Two-color steel engraving. Danforth, Underwood & Company. Uncut banknote proof sheet. c. 1839. 12 1/4 x 7 3/4" (31.1 x 19.7 cm). The Museum of Modern Art, New York. Gift of Richard Benson. By the mid-nineteenth century, paper money was often printed in color. This uncut sheet shows registration marks on its border.

Sometimes one comes across a piece of printed paper that is pure pleasure to look at. This sheet of currency, one of the most beautiful things I own, fits nicely into our examination of multiple-impression printing. It is an uncut sheet, intaglio printed, that retains its original borders and registration marks. The bills were probably printed sometime between 1839 and 1842, because the names of two banknote-engraving companies appear on each bill, and we have records that one of the companies was created in 1839 and that they combined into a single organization, with a different name, in 1842. In the early years of the nineteenth century banks issued a huge variety of currencies, which were printed by many engravers. In 1863 the U.S. government put a stop to this and became the country’s sole issuer of paper money.

Detail of Two-color steel engraving. Danforth, Underwood & Company. Uncut banknote proof sheet. c. 1839. 12 1/4 x 7 3/4" (31.1 x 19.7 cm). The Museum of Modern Art, New York. Gift of Richard Benson. Mechanical methods capable of decorative details such as these had appeared by the mid-nineteenth century. The filigreed orange circle around the fives was engraved or etched by a pantograph working from a larger image.

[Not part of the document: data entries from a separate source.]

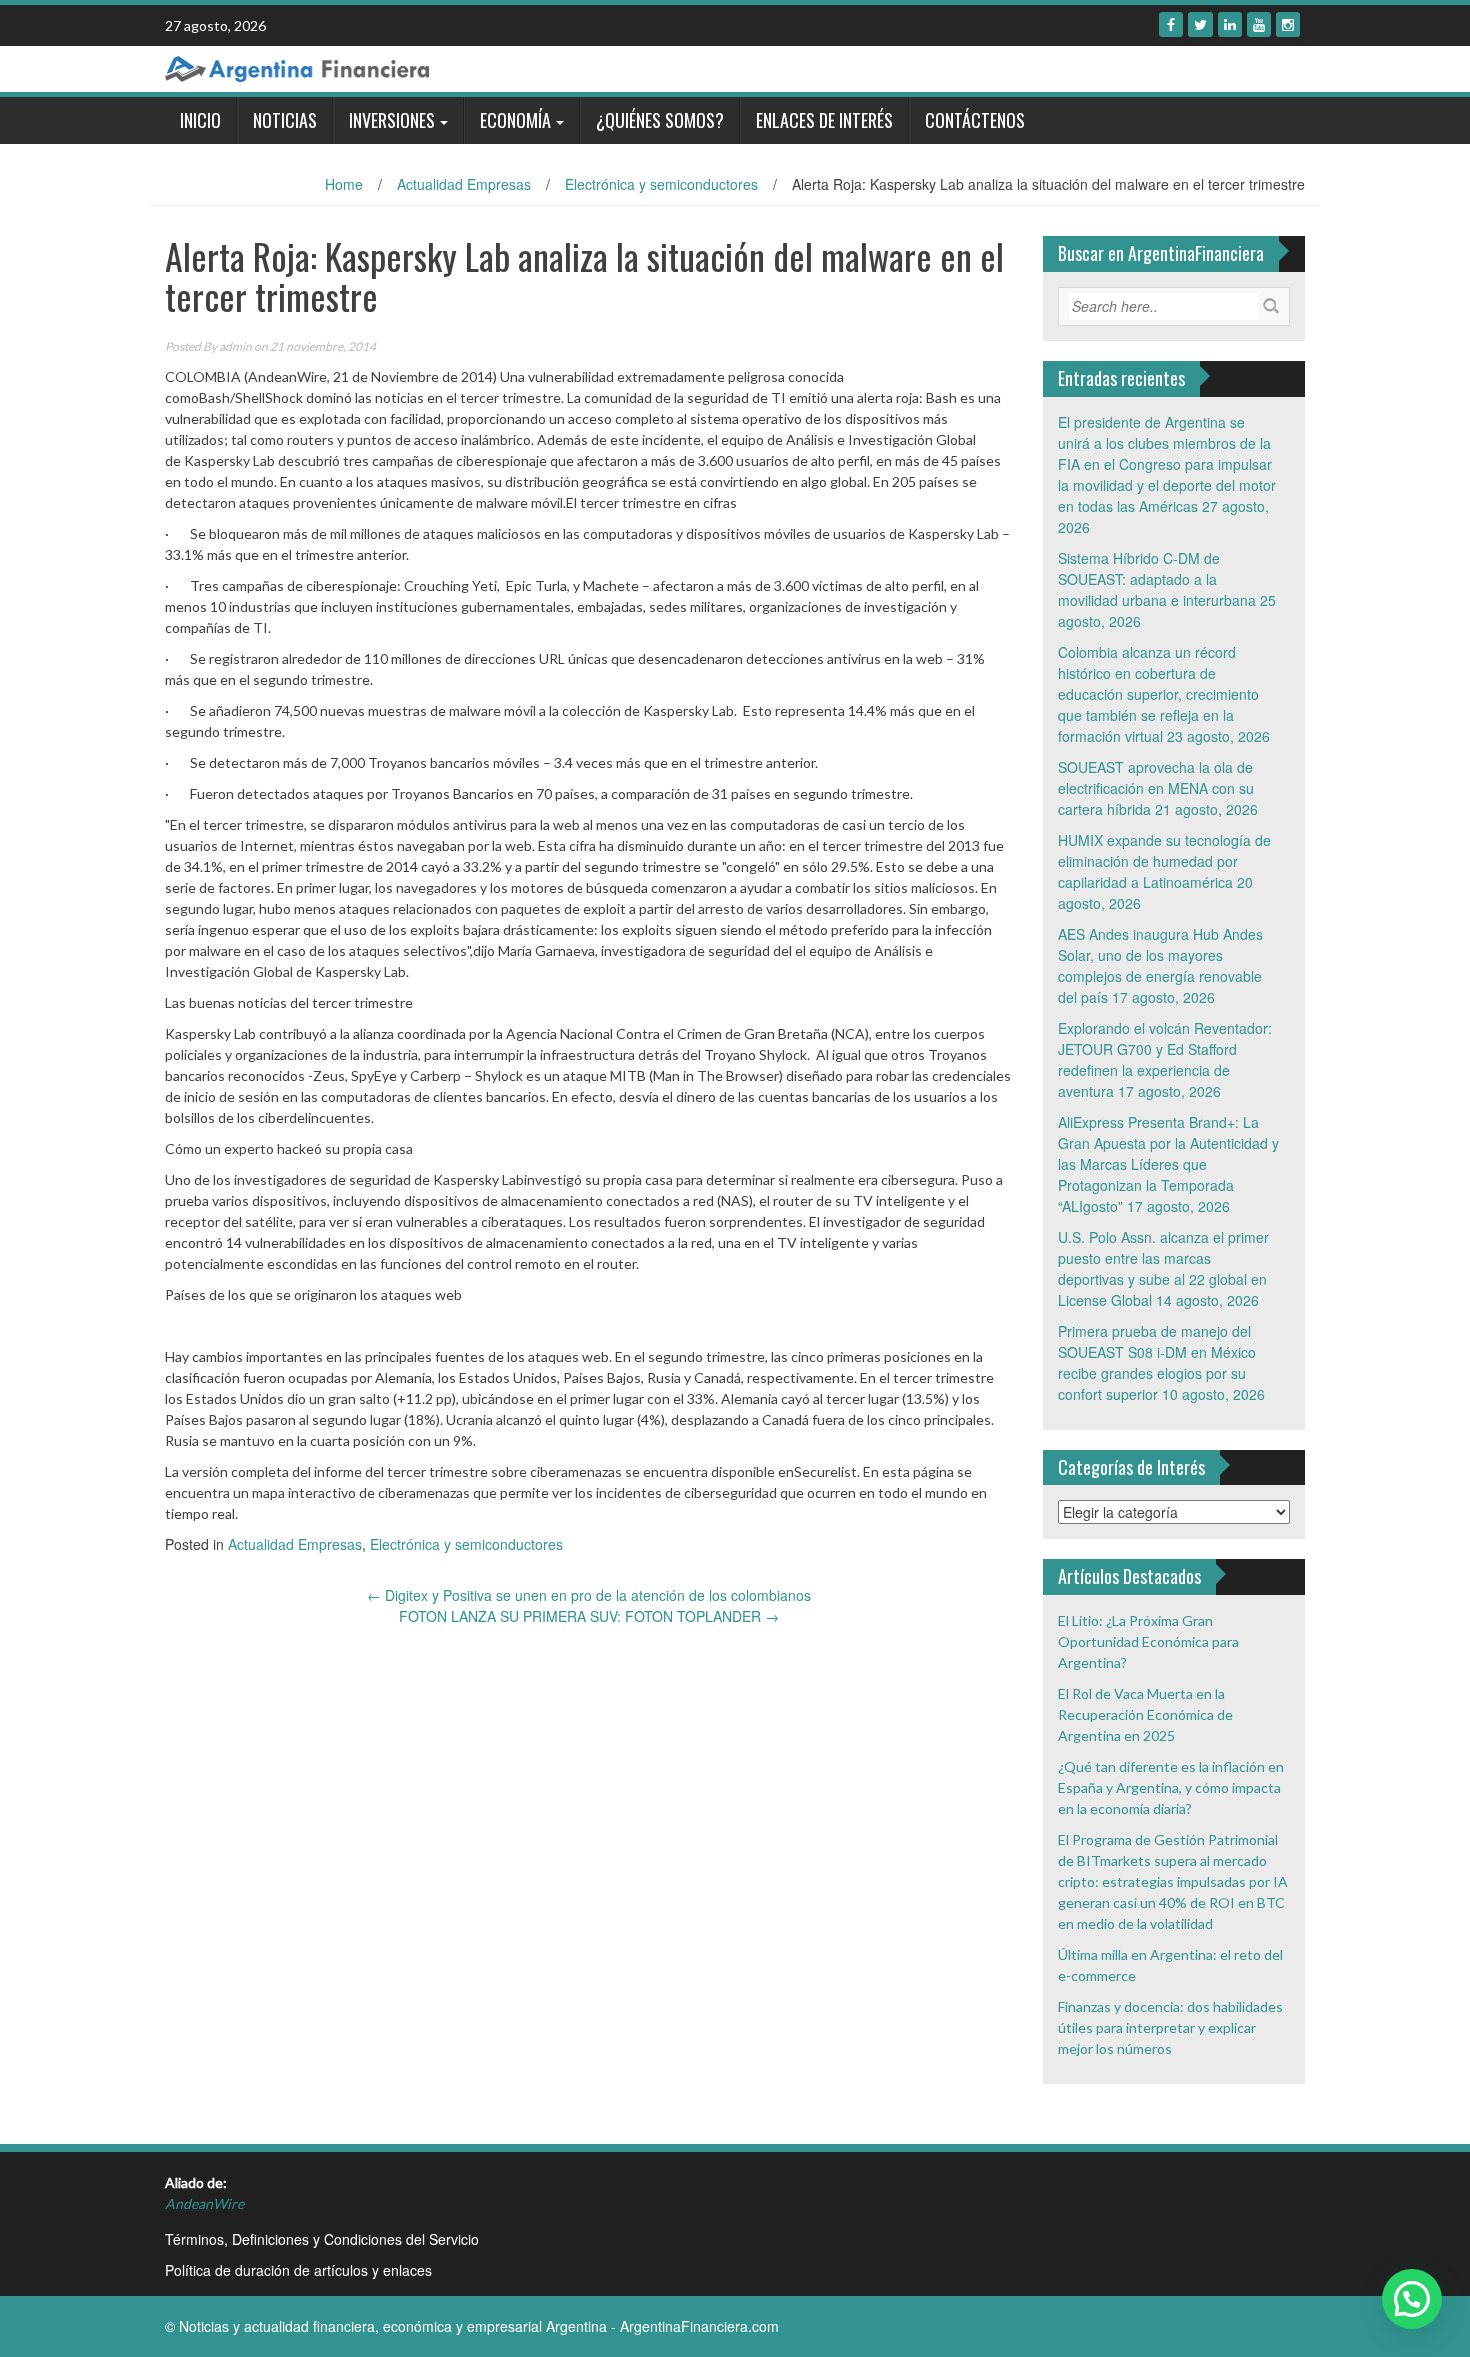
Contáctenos (975, 120)
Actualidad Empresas (464, 184)
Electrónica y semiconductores (661, 184)
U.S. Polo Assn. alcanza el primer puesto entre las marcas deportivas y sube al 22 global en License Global (1163, 1268)
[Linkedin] (1230, 24)
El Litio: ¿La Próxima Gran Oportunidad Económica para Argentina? (1148, 1641)
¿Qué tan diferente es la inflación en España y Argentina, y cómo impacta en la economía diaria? (1171, 1787)
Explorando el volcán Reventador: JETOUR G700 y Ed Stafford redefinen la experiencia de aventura (1165, 1059)
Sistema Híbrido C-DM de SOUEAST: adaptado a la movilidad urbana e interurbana (1157, 579)
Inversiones (392, 120)
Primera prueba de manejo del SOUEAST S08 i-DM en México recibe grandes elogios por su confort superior (1157, 1362)
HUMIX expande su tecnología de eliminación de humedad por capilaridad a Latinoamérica (1164, 861)
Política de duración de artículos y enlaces (298, 2270)
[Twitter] (1200, 24)
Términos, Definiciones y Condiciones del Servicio (322, 2239)
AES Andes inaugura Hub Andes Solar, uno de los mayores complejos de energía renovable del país (1160, 965)
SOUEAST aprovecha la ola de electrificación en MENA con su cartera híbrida (1156, 788)
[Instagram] (1288, 24)
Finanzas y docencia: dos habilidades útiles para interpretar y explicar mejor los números (1170, 2027)
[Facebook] (1171, 24)
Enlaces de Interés (824, 120)
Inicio (200, 120)
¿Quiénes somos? (660, 120)
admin (235, 346)
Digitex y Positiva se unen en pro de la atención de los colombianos (589, 1595)
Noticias (285, 120)
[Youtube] (1259, 24)
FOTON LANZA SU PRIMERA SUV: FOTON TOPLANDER (589, 1616)
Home (344, 184)
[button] (1412, 2299)
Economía (515, 120)
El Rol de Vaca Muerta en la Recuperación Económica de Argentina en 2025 (1145, 1714)
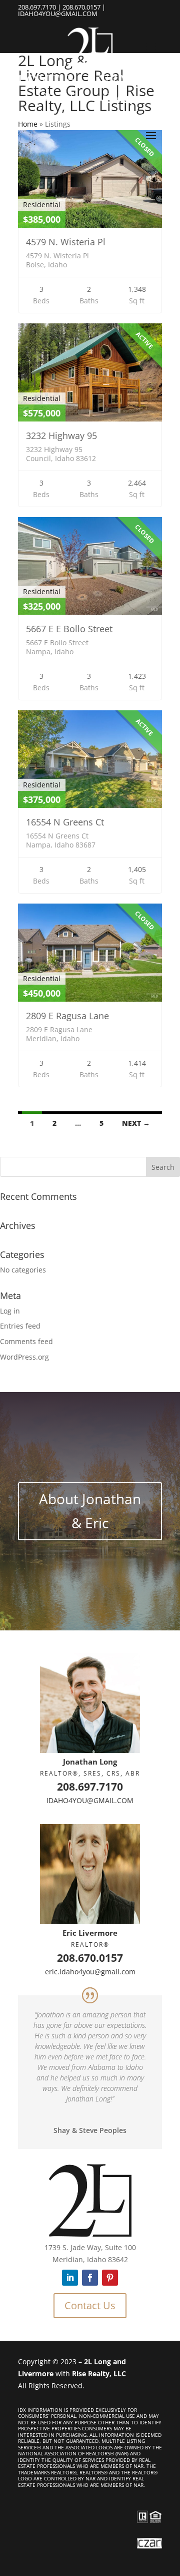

At about the same time, virtually all the small printers of currency merged to become the American Bank Note Company, which remained active until electronic banking reduced the need for paper bills in the late 1990s. Unlike the older etchings and engravings, this sheet was not printed by hand: although intaglio printing remains a hand process for “art” prints even today, mechanical methods emerged early on to meet the need for huge editions of currency, postage stamps, and fancy certificates. The paper is very thin, about .002 inches thick (.05 mm), and the quality of the registration speaks of a sheet printed dry, instead of dampened, as hand printing required. The two colors on this sheet—black as the key impression, orange as the second—were both printed from steel plates that had been etched and then engraved.
The four register marks—the crosses in the margins—demonstrate the oldest method of aligning multiple impressions. On modern presses, in almost all of the processes, the impression is light and the paper undergoes little distortion. Before the invention of rotogravure in the late nineteenth century, though, intaglio always distorted the sheet severely, and a second impression could never be aligned exactly with the first. The compromise solution to this problem was to use four register marks on the borders, arranged like those on the sheet of currency shown, which could be aligned as well as possible. This gave the center of the sheet the best “fit”; registration errors increased toward the edges. In the early years of the United States, currency was printed by plain old letterpress, but it always had a shaky reputation and coin was regarded as the genuine specie. It is no wonder that intaglio printing became the standard for money because its rich appearance gives some sense of solidity to the bills. Today there are hordes of currency collectors and I have always thought part of the attraction they feel toward old money is based on its visual beauty.